Data for review –

- Opening Delimiter -

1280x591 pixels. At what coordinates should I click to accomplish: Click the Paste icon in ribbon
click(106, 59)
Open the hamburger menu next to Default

- Closing Delimiter -
- Opening Delimiter -

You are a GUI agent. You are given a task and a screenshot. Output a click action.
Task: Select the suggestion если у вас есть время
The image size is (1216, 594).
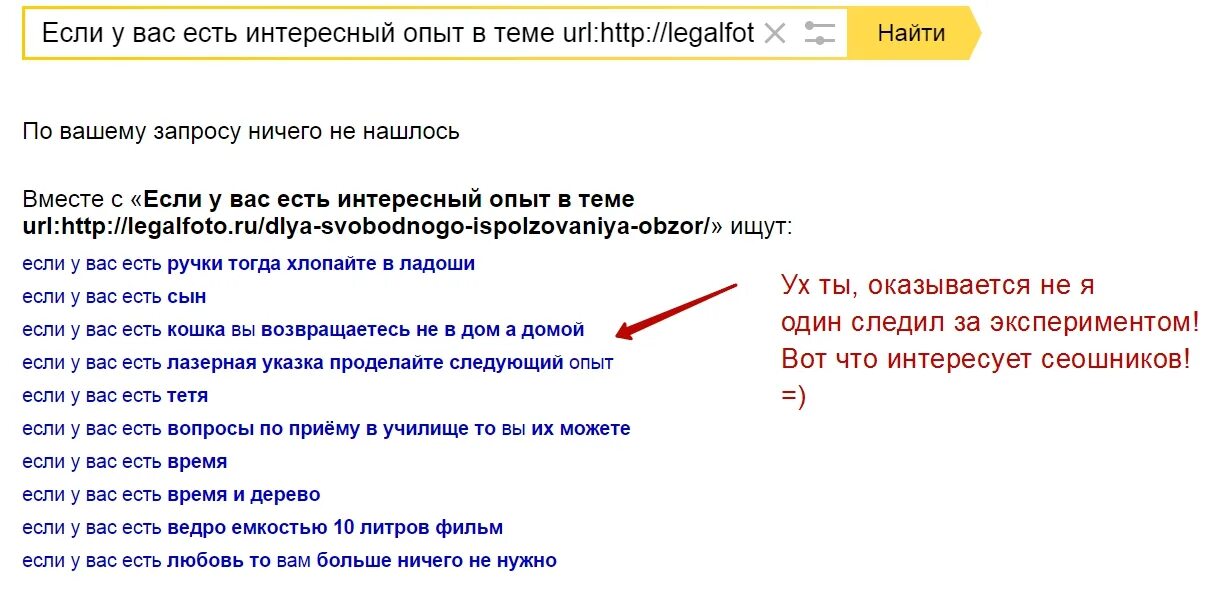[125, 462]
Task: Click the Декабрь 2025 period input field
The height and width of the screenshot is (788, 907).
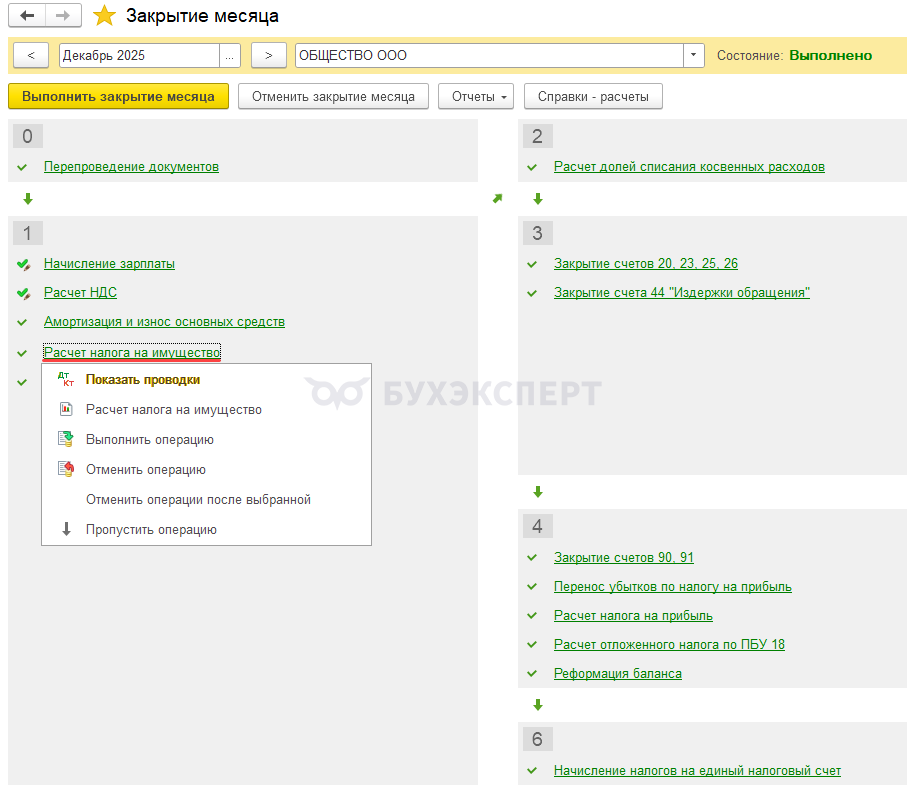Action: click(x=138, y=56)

- Closing Delimiter -

Task description – After locating the line with "1280x591 pixels. At" above, return that line and every later line through the one with "Open the hamburger menu next to Default", word for word and with nothing else.

Solution below –
1280x591 pixels. At what coordinates should I click to accomplish: Click the Paste icon in ribbon
click(106, 59)
Open the hamburger menu next to Default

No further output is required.